Personal information
- Full name: Tony Chalmers
- Born: 9 December 1964 (age 60)

Playing information
- Position: Wing
Club
| Years | Team | Pld | T | G | FG | P |
| 1985–88 | Parramatta Eels | 54 | 15 | 0 | 0 | 60 |
| 1989–90 | Balmain Tigers | 16 | 3 | 0 | 0 | 12 |
|  | Total | 70 | 18 | 0 | 0 | 72 |
- Source:

= Tony Chalmers =

Australian rugby league footballer

Tony Chalmers (born 9 December 1964) is an Australian former professional rugby league footballer who played in the 1980s and 1990s. Post football he is known as a Floor Manager on popular Rugby League shows such as the NRL Footy Show, Nine’s NRL coverage and now Fox Sport’s NRL coverage.

==Playing career==
Chalmers made his first grade debut at the age of 20 with the Parramatta Eels in Round 7 of the 1985 NSWRL season, becoming the 439th player to do so. Playing on the wing, he scored a try on debut.

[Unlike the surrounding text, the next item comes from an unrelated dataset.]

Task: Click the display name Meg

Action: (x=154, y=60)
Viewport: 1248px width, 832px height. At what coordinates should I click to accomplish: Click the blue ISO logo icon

In his second year with the club, he won a premiership when Parramatta defeated Canterbury-Bankstown in the 1986 Grand Final.

In 1987, Chalmers found himself regularly in the run-on squad. He scored 7 tries that season, a career best. In his final year with the Eels, he scored 3 tries.

In 1989, Chalmers began playing with the Balmain Tigers. An injury sustained in the early part of the season saw him sidelined for 5 weeks. Returning in Round 10, he was part of squad that took Balmain to the grand final. Balmain went down to the Canberra Raiders 19–14 in extra time. Chalmers played in the semi-final victory over South Sydney but did not play in the grand final itself.

In his final season in the NSWRL, Chalmers only played three first grade games. His final game was played against the Illawarra Steelers in round 15. He scored a try in Balmain's 32–8 victory.

==Post playing==
Chalmers is now employed as floor manager for the Nine Network.